TEXT SHOWN

>>>>

Resolving is relatively straight forward as long as only one selector has a context selector. When two selectors with context are resolved there is a combinatorial explosion like we're accustomed to seeing the Sass's @extend. But it's important to remember that these selectors are transitional and will be optimized away. They exist to provide a clean boundary between the optimizer and the block compiler, and to enable debugging the optimizer by being able to turn it off and see if the specificity based resolution disagrees with the optimized output in the browser.

Block Inheritance and the Resolver

Inheritance sets up a very specific model of resolution where the sub-block takes precedence over the base-block in any conflict. Since inheritance is implemented as a multiple class abstraction in the template these look like conflicts to the template analyzer, which doesn't have any knowledge of what a block is or what inheritance is. Also, since we can't guarantee the concatenation order of these two blocks when the CSS is ultimately delivered, the block compiler detects all style conflicts between the base and sub blocks and generates an override resolution in the sub-block for them. However, the inheritance resolution does not override states conflicts, that must be done by specifying the states in the inherited block.

Specifically for any property that has a conflict with the super block element of the same value in the key selector the following resolution is created:

@block-reference base from "./base.block.css";
.root { extends: base; }
.foo {
  color: resolve("base.foo");
  color: blue; // conflicts with color value(s) in a selector targeting base.foo
  color: resolve-all("base.foo");

Composing blocks by the consuming app

If a third-party library failed to consider a composition, or if two third-party libraries don't compose well, the app can provide it's own composition of the necessary styles as it's own class.

File: navigation.block.scss

@block-reference super-grid-system from "super-grid-system.block.css";
@block-reference drop-down from "drop-down.block.css";

.profile {
  float: --unset;
  float: resolve("super-grid-system.span");

  width: --unset;
  width: resolve("super-grid-system.span", "drop-down.hoverable");

  margin: --unset;
  margin: resolve("drop-down.hoverable", "super-grid-system.span");

The --unset value means that the property won't be set in the output for that ruleset, but it allows a resolution to be provided. When multiple resolution targets are specified to the resolve function, the first one wins, but the generated selectors will be created to resolve all three classes on the same element. This satisfies the optimizer and the silences the conflict error.

<<<<

DATA SECTION
>>>>

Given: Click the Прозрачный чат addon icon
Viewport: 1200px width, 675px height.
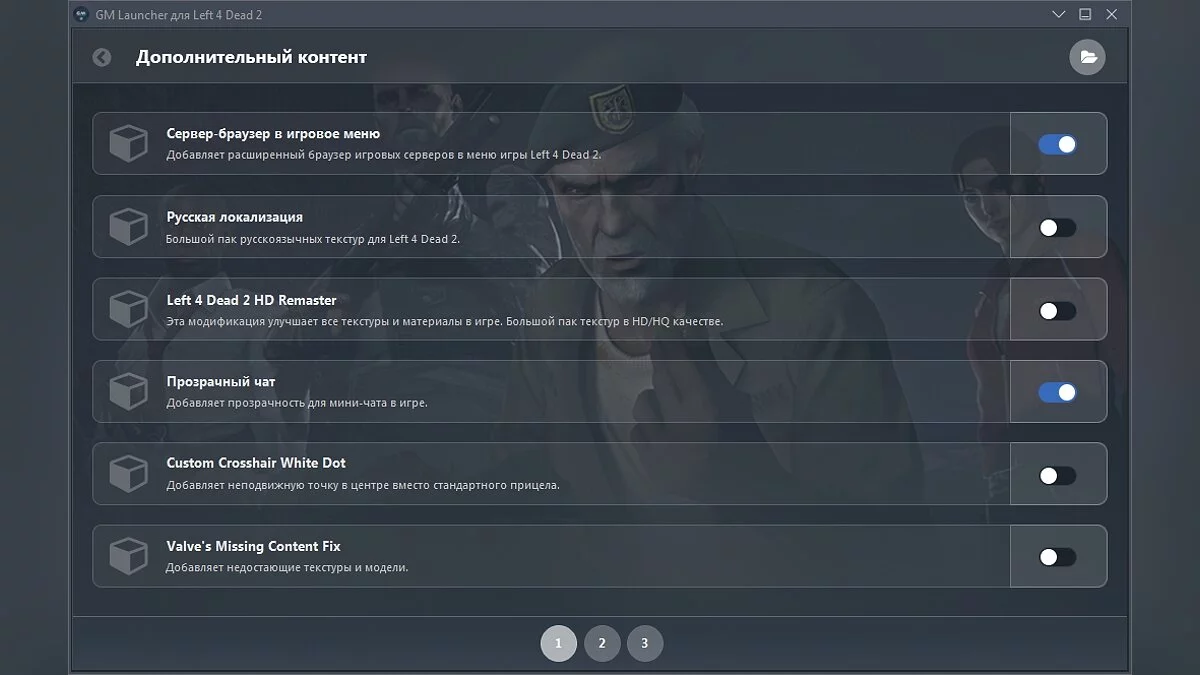Looking at the screenshot, I should [128, 391].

<<<<

TASKS TO COMPLETE
**a.** In the text on block resolution, which target wins when multiple resolution targets are passed to the resolve function?
**b.** Reproduce the text on block resolution between "Resolving is relatively" and "in the browser.", inclusive.
**c.** Pick up the text on block resolution at its final sentence and continue it.

EXERCISE RESPONSES
**a.** The first one wins.

**b.**
Resolving is relatively straight forward as long as only one selector has a context selector. When two selectors with context are resolved there is a combinatorial explosion like we're accustomed to seeing the Sass's @extend. But it's important to remember that these selectors are transitional and will be optimized away. They exist to provide a clean boundary between the optimizer and the block compiler, and to enable debugging the optimizer by being able to turn it off and see if the specificity based resolution disagrees with the optimized output in the browser.

**c.**
Debugging a block

Often you may have a reference to a block but aren't sure what block objects are in its public interface. The @block-debug @-rule allows you to inspect the block's names and also see what classnames they compile to.

You must also tell the debug statement where to output the information.

@block-debug <block-name> to (comment|stderr|stdout)


@block-reference icons from "../../shared/styles/icons/dark.block.css";
@block-debug icons to comment;

This might produce something like the following (when in BEM-compatible output mode):

/* Source: shared/styles/icons/dark.block.css
   Extends: shared/styles/icons/base.block.css
   .root => .dark .base
   [state|hoverable] => .base--hoverable
   [state|shade="gray"] => .dark--shade-gray
   [state|shade="red"] => .dark--shade-red
   [state|shade="blue"] => .dark--shade-blue
   .icon => .dark__icon .base__icon
   .new-file => .dark__new-file .base__new-file
   .save-file => .dark__save-file .base__save-file
   .rm-file => .dark__rm-file .base__rm-file */

File Naming

It's convention to name files with a dual extension of .block.css (or with the preprocessor extension of your choosing). This helps identify which CSS files are blocks and should be processed accordingly. CSS files that are not processed as blocks should not be optimized with the CSS block optimizer as it is likely to introduce cascade resolution problems.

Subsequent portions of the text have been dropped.